In a study published in the journal Politics and Religion, Storm said that involvement in religion had more impact on morality the more religious a country is. It also affects moral values less now compared to how it did in the 1980s.
Religion had been declining sharply in a lot of European countries, with every new generation growing less and less religious than the one before them. This made Storm wonder if religious decline would also lead to moral decline, providing the foundations for the study.
Aside from finding that religion is only associated with some moral values, she also discovered that this is most obvious in religious countries and in places where a distrust of the government is rampant.
For the study, Storm used data from the European Values Study held four times between 1981 to 2008. The respondents were analyzed based on what secularization means for them.

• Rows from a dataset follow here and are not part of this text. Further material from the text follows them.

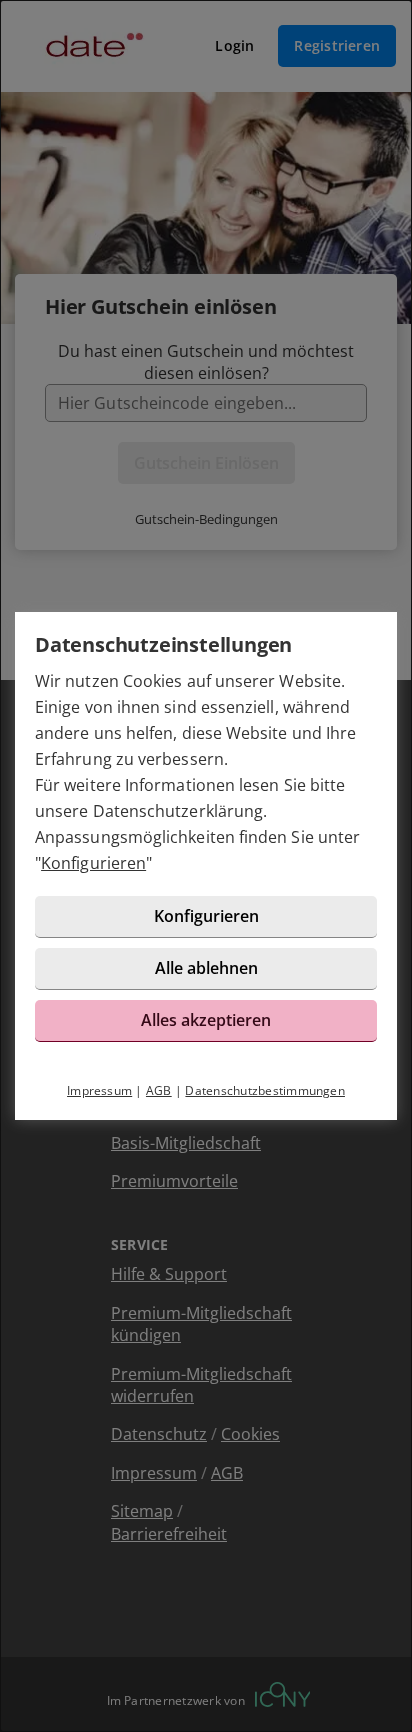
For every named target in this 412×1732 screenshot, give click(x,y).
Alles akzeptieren (206, 1020)
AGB (159, 1090)
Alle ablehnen (206, 968)
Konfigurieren (93, 863)
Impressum (99, 1090)
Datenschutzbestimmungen (265, 1090)
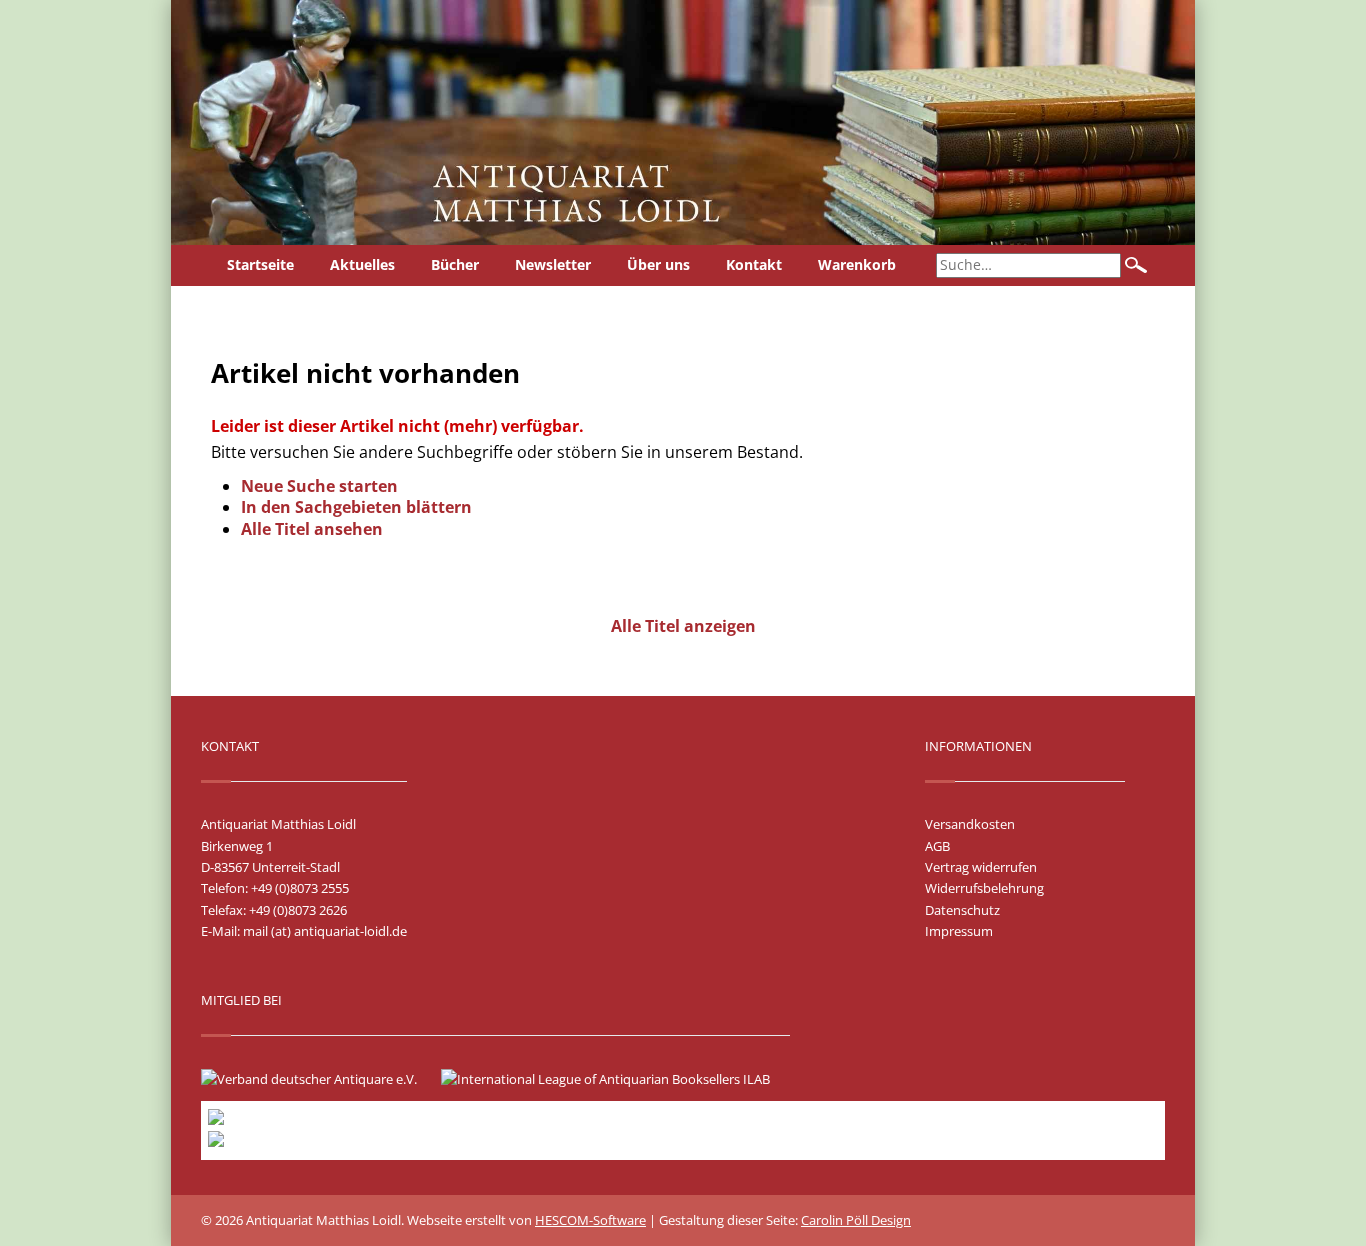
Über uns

Based on her findings, Storm found that more Europeans are beginning to find it acceptable to go against tradition but attitudes have remained steadfast when it came to breaking the law or when others are put into jeopardy.
Specifically, more people are becoming accepting of the increasingly liberal stances on family and sexuality. Storm also didn't find evidence that moral values cause anti-social or behaviors showing self-interest.

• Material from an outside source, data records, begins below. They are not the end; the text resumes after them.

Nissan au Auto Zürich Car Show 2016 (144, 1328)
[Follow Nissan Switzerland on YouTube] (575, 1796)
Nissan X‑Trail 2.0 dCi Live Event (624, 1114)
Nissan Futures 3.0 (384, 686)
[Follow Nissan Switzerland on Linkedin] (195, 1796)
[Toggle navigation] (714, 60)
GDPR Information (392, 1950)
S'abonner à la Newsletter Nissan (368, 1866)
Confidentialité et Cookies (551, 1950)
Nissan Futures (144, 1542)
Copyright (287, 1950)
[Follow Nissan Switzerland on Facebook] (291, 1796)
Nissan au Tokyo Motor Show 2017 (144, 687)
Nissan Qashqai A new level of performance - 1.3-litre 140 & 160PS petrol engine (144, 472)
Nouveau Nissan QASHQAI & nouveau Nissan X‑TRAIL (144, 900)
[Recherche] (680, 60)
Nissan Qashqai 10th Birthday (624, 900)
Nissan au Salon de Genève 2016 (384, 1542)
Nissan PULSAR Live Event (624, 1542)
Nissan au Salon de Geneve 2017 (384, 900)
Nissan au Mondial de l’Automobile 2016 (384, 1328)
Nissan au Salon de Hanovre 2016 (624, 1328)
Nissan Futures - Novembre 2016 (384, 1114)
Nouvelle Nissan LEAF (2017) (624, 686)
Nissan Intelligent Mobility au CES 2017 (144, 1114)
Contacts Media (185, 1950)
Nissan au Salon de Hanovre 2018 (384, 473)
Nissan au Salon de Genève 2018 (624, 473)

The study found that those who are religious are generally less self-interested. However, this may also be caused by the respondents' age. The average religious person is older compared to the average nonreligious person, while older people, regardless of when they were born, didn't have the tendency to justify values related to self-interest.
"To be effective, religious norms need to be validated by a moral community of other religious friends and family and social and political institutions," said Storm.